STATED TASK - Lay out every line of the items below as a Markdown table with two columns, Row and Line. Number the rows in order and omit blank lines.

####################

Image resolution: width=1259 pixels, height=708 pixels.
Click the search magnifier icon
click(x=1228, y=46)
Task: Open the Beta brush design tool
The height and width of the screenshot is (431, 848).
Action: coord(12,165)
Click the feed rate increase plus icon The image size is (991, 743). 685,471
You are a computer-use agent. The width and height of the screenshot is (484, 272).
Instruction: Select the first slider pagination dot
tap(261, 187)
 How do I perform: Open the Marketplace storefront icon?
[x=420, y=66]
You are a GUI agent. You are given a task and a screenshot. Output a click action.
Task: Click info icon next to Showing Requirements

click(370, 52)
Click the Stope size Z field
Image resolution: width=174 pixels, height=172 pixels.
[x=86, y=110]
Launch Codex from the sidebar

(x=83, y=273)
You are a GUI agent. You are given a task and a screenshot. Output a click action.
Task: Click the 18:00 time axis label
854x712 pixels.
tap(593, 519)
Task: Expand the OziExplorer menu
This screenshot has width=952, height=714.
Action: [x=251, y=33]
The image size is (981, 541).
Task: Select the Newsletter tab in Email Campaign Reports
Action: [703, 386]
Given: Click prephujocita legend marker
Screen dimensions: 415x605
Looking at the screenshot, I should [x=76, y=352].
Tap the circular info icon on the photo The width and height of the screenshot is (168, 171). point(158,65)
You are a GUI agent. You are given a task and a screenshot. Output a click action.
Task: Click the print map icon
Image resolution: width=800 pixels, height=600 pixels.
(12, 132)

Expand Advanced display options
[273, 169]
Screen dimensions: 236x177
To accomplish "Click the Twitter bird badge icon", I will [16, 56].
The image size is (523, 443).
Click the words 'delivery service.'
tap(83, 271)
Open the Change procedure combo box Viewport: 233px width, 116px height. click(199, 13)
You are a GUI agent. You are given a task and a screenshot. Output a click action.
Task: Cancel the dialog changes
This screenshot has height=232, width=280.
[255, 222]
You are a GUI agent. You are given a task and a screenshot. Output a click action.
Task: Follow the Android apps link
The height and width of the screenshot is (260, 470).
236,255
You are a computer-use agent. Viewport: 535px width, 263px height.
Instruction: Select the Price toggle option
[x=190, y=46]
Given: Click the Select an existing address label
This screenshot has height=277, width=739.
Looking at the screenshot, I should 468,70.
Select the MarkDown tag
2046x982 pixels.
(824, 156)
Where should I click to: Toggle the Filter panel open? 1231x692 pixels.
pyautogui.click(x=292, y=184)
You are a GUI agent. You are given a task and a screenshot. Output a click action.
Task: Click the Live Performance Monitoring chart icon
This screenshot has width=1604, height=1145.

####################

COMPLETE OUTPUT -
| Row | Line |
|---|---|
| 1 | Image resolution: width=1259 pixels, height=708 pixels. |
| 2 | Click the search magnifier icon |
| 3 | click(x=1228, y=46) |
| 4 | Task: Open the Beta brush design tool |
| 5 | The height and width of the screenshot is (431, 848). |
| 6 | Action: coord(12,165) |
| 7 | Click the feed rate increase plus icon The image size is (991, 743). 685,471 |
| 8 | You are a computer-use agent. The width and height of the screenshot is (484, 272). |
| 9 | Instruction: Select the first slider pagination dot |
| 10 | tap(261, 187) |
| 11 |  How do I perform: Open the Marketplace storefront icon? |
| 12 | [x=420, y=66] |
| 13 | You are a GUI agent. You are given a task and a screenshot. Output a click action. |
| 14 | Task: Click info icon next to Showing Requirements |
| 15 | click(370, 52) |
| 16 | Click the Stope size Z field |
| 17 | Image resolution: width=174 pixels, height=172 pixels. |
| 18 | [x=86, y=110] |
| 19 | Launch Codex from the sidebar |
| 20 | (x=83, y=273) |
| 21 | You are a GUI agent. You are given a task and a screenshot. Output a click action. |
| 22 | Task: Click the 18:00 time axis label |
| 23 | 854x712 pixels. |
| 24 | tap(593, 519) |
| 25 | Task: Expand the OziExplorer menu |
| 26 | This screenshot has width=952, height=714. |
| 27 | Action: [x=251, y=33] |
| 28 | The image size is (981, 541). |
| 29 | Task: Select the Newsletter tab in Email Campaign Reports |
| 30 | Action: [703, 386] |
| 31 | Given: Click prephujocita legend marker |
| 32 | Screen dimensions: 415x605 |
| 33 | Looking at the screenshot, I should [x=76, y=352]. |
| 34 | Tap the circular info icon on the photo The width and height of the screenshot is (168, 171). point(158,65) |
| 35 | You are a GUI agent. You are given a task and a screenshot. Output a click action. |
| 36 | Task: Click the print map icon |
| 37 | Image resolution: width=800 pixels, height=600 pixels. |
| 38 | (12, 132) |
| 39 | Expand Advanced display options |
| 40 | [273, 169] |
| 41 | Screen dimensions: 236x177 |
| 42 | To accomplish "Click the Twitter bird badge icon", I will [16, 56]. |
| 43 | The image size is (523, 443). |
| 44 | Click the words 'delivery service.' |
| 45 | tap(83, 271) |
| 46 | Open the Change procedure combo box Viewport: 233px width, 116px height. click(199, 13) |
| 47 | You are a GUI agent. You are given a task and a screenshot. Output a click action. |
| 48 | Task: Cancel the dialog changes |
| 49 | This screenshot has height=232, width=280. |
| 50 | [255, 222] |
| 51 | You are a GUI agent. You are given a task and a screenshot. Output a click action. |
| 52 | Task: Follow the Android apps link |
| 53 | The height and width of the screenshot is (260, 470). |
| 54 | 236,255 |
| 55 | You are a computer-use agent. Viewport: 535px width, 263px height. |
| 56 | Instruction: Select the Price toggle option |
| 57 | [x=190, y=46] |
| 58 | Given: Click the Select an existing address label |
| 59 | This screenshot has height=277, width=739. |
| 60 | Looking at the screenshot, I should 468,70. |
| 61 | Select the MarkDown tag |
| 62 | 2046x982 pixels. |
| 63 | (824, 156) |
| 64 | Where should I click to: Toggle the Filter panel open? 1231x692 pixels. |
| 65 | pyautogui.click(x=292, y=184) |
| 66 | You are a GUI agent. You are given a task and a screenshot. Output a click action. |
| 67 | Task: Click the Live Performance Monitoring chart icon |
| 68 | This screenshot has width=1604, height=1145. |